# Criterium



## Hawkfan79 (Feb 9, 2011)

So I'm looking for my first road bike and I saw this on CL today. http://seattle.craigslist.org/see/bik/2216146357.html According to the owner it is an '89. I don't know a lot about these and was wondering what they are like and if it is a good deal.


----------



## bicycleptic (Jan 2, 2011)

Hawkfan79 said:


> So I'm looking for my first road bike and I saw this on CL today. http://seattle.craigslist.org/see/bik/2216146357.html According to the owner it is an '89. I don't know a lot about these and was wondering what they are like and if it is a good deal.



It is either not an 89 or it is not a Criterium judging from the rear dropout. The 3.0 Criterium is one of the most desired of the older Cannondale frames. Here is a pdf of the 89 Cannondale catalog.

http://sanaandterry.com/cannondale/year/1989/1989.pdf

The rear dropout on the Criterium was the cantilever dropout. The bike on Craigslist appears to not have that design. I own a 90 3.0 Criterium and love it. It is still a rocket with the stiff frame they were built with. 

I hate to speculate on price because it varies depending on different areas of the country. I would never pay $450 for it here in Wichita KS. but it may be worth it there.


----------



## Hawkfan79 (Feb 9, 2011)

So looking at it closer it looks like it is an '88. Were there any changes to the Criterium frame from '88 to '89?


----------



## bicycleptic (Jan 2, 2011)

There were changes but nothing that would be greatly noticeable especially if this is your first road bike.
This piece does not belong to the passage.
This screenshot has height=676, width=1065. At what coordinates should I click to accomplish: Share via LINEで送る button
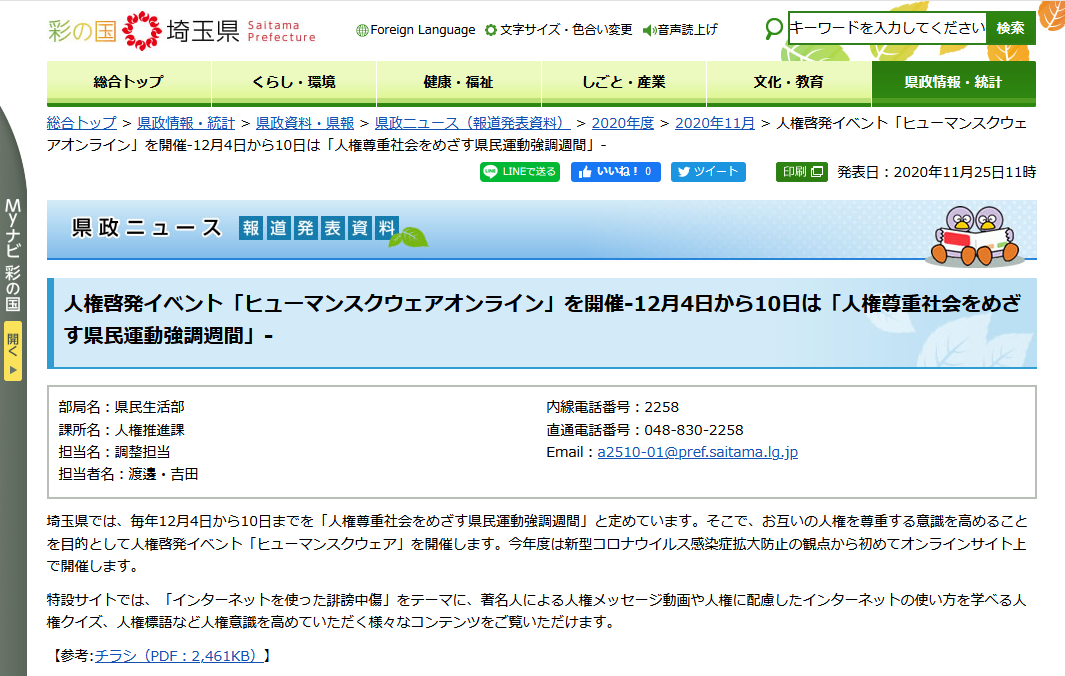519,172
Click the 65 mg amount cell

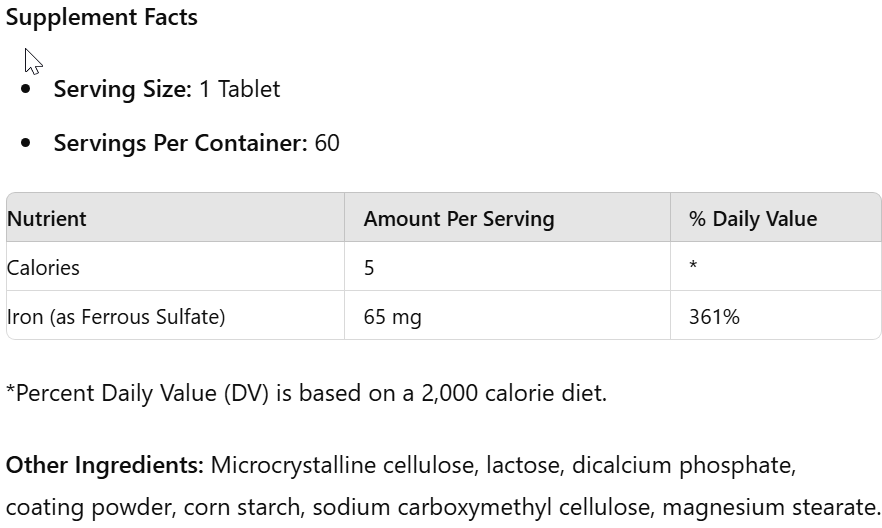(392, 317)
Of course 89 is when they started with the cantilever rear dropout so the rear triangle is shorter and stiffer on the 89. Also the down tube is a larger diameter on the 89. Biggest difference was the newer frame is almost a pound lighter as Cannondale continued over years to find ways to cut weight without cutting quality. They have always done that. My 1990 C-dale weighs in at 21 lbs which seemed really good then. Now though some higher end C-dales are in the 15 lb. range.

If you are on a budget and want to try road riding without breaking the bank I would rather see you buy a used C-dale then a new low grade x brand new bike. The responsiveness of C-dales when you apply power to the pedals is amazing whether it is a 1983 or a 2011.


----------